··· LESETEXT ···

Mittwoch, 4. Juni 2014

Röm 8 und Apg 2 Pfingsten 2014


Predigt zum ökumenischen Gottesdienst mit Anglikanern und Ev. Nachbargemeinde nach gemeinsamer Prozession durch den Westend (Berlin Charlottenburg). 


Gnade sei mit euch und Friede von dem, der da ist und der da war und der da kommt!

1970 hält die Welt den Atem an.
Das stark beschädigte Raumschiff Apollo 13 ist auf  dem Rückflug zur Erde.
Alle Katastrophen hat sie überstanden.
Jetzt steht das Wiedereintauchen in die Erdatmosphäre bevor.
Wird sie es schaffen?
Ist der Eintrittswinkel mit den beschädigten Instrumenten richtig berechnet?
Oder wird das Raumschiff an der Erdatmosphäre abprallen wie ein Pingpongball und ins All hinausgeschleudert werden?
Die Mondfähre schafft es, die Welt atmet auf.

··· DATENZEILEN ···

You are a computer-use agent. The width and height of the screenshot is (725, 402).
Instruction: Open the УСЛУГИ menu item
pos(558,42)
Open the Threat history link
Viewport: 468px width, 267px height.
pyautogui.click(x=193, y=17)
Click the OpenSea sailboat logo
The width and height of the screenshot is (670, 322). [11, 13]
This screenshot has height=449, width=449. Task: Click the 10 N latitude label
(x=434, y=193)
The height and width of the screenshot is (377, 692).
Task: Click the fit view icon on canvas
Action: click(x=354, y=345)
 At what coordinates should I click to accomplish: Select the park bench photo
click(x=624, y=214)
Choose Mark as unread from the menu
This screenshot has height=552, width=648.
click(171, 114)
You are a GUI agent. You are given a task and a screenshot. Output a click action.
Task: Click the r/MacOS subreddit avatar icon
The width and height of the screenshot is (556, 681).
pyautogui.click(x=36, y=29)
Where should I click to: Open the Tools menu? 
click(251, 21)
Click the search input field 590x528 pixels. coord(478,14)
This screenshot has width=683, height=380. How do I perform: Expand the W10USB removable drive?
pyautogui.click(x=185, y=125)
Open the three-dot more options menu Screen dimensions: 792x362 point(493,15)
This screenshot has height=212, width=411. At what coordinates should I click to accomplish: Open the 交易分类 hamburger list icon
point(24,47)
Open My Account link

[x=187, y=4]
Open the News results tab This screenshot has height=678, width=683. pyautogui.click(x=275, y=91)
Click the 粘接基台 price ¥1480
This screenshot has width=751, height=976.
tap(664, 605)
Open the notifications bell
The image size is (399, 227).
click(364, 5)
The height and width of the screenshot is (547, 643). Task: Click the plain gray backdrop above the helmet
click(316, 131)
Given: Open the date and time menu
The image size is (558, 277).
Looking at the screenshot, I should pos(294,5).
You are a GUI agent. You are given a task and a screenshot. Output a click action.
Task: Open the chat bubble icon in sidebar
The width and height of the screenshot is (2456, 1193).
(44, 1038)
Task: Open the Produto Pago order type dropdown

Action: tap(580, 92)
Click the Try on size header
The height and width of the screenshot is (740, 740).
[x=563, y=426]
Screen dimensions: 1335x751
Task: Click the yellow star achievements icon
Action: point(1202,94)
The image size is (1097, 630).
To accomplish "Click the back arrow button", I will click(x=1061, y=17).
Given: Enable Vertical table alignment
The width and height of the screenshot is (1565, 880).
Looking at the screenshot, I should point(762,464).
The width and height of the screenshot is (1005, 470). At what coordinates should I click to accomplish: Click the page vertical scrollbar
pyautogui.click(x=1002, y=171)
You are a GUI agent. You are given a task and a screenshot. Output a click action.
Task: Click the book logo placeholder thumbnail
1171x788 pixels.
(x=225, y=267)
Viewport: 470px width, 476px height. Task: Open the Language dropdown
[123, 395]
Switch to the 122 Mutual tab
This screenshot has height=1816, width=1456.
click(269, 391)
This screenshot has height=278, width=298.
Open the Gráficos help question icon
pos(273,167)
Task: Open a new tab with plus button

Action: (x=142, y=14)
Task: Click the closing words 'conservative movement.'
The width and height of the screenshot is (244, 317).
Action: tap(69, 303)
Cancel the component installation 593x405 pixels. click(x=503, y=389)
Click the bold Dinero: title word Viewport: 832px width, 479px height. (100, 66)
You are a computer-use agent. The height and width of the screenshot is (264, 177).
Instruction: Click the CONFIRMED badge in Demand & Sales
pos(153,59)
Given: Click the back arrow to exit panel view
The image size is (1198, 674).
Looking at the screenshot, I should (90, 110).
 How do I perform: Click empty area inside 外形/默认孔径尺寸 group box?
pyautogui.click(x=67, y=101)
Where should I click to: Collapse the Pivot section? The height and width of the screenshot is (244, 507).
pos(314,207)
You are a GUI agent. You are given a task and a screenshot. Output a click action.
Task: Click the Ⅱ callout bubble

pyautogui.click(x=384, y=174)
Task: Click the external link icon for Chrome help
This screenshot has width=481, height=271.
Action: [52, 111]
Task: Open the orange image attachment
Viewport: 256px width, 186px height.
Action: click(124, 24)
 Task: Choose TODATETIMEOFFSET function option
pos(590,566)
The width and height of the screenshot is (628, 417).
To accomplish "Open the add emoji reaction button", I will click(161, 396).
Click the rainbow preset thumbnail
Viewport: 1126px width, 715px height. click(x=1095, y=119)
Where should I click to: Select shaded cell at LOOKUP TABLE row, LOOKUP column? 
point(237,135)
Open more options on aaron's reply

···

*DEINE AUFGABE:*
Gib die Predigt von „1970 hält die“ bis einschließlich „die Erdatmosphäre bevor.“ wortgetreu wieder. Stütze dich ausschließlich auf die Predigt.

*RICHTIGE LÖSUNG:*
1970 hält die Welt den Atem an.
Das stark beschädigte Raumschiff Apollo 13 ist auf  dem Rückflug zur Erde.
Alle Katastrophen hat sie überstanden.
Jetzt steht das Wiedereintauchen in die Erdatmosphäre bevor.